Desde a reunificação da Alemanha, no entanto, a recuperação de Dresden entrou em outro ritmo. A cidade hoje é um grande canteiro de obras, bancadas tanto pelo governo quanto por doações da iniciativa privada. O objetivo é reerguer uma série de construções e, paralelamente, criar uma nova Dresden, moderna e em sintonia com o lugar que a Alemanha ocupa entre as potências mundiais. Esse esforço, porém, tem causado polêmica. Até que ponto se pode reconstituir uma cidade antiga sem que o resultado pareça falso e kitsch? Reconstruir quarteirões inteiros em estilo barroco e rococó não irá criar um parque temático em lugar de um sítio histórico? Como combinar o antigo e o novo de maneira harmoniosa?

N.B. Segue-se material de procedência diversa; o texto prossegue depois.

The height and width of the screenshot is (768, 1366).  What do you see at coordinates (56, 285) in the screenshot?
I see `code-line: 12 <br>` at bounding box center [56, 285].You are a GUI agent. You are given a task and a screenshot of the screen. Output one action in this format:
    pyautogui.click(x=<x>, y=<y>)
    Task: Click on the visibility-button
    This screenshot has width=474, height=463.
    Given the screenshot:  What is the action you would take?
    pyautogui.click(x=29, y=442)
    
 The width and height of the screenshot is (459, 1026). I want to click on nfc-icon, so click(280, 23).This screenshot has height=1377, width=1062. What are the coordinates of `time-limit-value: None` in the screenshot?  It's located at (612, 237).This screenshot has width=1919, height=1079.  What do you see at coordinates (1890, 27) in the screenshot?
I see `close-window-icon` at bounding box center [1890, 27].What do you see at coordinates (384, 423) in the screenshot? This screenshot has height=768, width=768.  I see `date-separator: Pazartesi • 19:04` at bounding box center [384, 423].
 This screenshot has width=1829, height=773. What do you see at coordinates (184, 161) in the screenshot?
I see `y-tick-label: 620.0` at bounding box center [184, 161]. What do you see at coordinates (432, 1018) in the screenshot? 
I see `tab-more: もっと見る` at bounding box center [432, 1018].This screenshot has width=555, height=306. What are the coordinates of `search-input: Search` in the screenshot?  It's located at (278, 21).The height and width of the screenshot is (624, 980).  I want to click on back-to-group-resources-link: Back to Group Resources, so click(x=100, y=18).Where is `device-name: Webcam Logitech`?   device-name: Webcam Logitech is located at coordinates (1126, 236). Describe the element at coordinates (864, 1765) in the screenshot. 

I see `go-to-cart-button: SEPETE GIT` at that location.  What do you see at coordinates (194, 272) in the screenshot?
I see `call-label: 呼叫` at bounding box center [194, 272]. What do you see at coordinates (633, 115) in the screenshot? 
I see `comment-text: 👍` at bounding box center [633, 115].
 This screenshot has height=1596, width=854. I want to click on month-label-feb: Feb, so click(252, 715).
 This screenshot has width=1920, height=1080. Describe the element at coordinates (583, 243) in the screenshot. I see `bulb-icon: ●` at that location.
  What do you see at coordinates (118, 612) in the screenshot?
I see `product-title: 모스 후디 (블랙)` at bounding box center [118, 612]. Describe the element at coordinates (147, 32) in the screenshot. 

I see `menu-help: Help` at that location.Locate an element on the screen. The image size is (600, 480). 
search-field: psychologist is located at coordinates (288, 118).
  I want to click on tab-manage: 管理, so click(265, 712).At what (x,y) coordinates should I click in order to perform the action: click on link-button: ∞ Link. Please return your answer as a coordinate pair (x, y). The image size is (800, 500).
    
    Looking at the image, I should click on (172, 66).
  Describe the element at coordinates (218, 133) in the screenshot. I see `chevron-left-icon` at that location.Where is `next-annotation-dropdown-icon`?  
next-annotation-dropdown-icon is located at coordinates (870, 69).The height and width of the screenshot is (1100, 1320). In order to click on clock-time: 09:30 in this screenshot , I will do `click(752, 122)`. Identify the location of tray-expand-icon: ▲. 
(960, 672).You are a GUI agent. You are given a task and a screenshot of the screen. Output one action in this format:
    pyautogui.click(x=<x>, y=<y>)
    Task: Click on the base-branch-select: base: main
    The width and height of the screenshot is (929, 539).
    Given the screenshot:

"Um crime" – Essa discussão tem sido particularmente acalorada no caso das ruínas mais cultuadas pelos cidadãos de Dresden: as da Igreja de Nossa Senhora. Erguida em 1743, esta obra-prima da arquitetura de seu tempo sobrevive apenas em fotografias e nas pinturas de Canaletto. O bombardeio aliado a transformou em escombros – sobraram não mais do que duas paredes. Todos os anos, no dia 13 de fevereiro, uma multidão de fiéis acorre ao local para lembrar o fatídico dia do ataque. Pois bem, apesar da grita dos opositores do projeto, a Igreja de Nossa Senhora está sendo reconstruída tal como era antes do bombardeio, a um preço de 250 milhões de dólares. Ela deve ficar pronta em 2006, quando serão comemorados os 800 anos de Dresden. Há três meses, a Inglaterra presenteou a cidade com uma réplica da cruz que enfeitava a torre da igreja. O adereço, que ocupará o lugar do original, foi esculpido pelo filho de um dos pilotos que participaram do bombardeio de Dresden em 1945. "As lembranças do ataque assombraram meu pai até a morte", discursou o artista na ocasião. "Ele achava que os aliados cometeram um crime."


Diversas organizações não governamentais amealham fundos para a reconstrução dos bairros históricos da cidade. A mais conhecida delas, Friends of Dresden, é presidida há seis anos pelo cientista Günter Blobel, prêmio Nobel de Medicina em 1999. Blobel, que vivia nos arredores de Dresden e assistiu a sua destruição quando tinha 8 anos, destinou integralmente o dinheiro do prêmio – 1 milhão de dólares – às obras de recuperação. Até mesmo os 7 milhões de turistas que visitam Dresden anualmente são convidados a dar alguma contribuição. Prédios do século XVIII já foram reinaugurados, entre eles o imponente Taschenbergpalais. Resta saber se, ao fim da reconstrução, Dresden voltará a exibir seu antigo esplendor ou se converterá apenas numa Disneylândia barroca.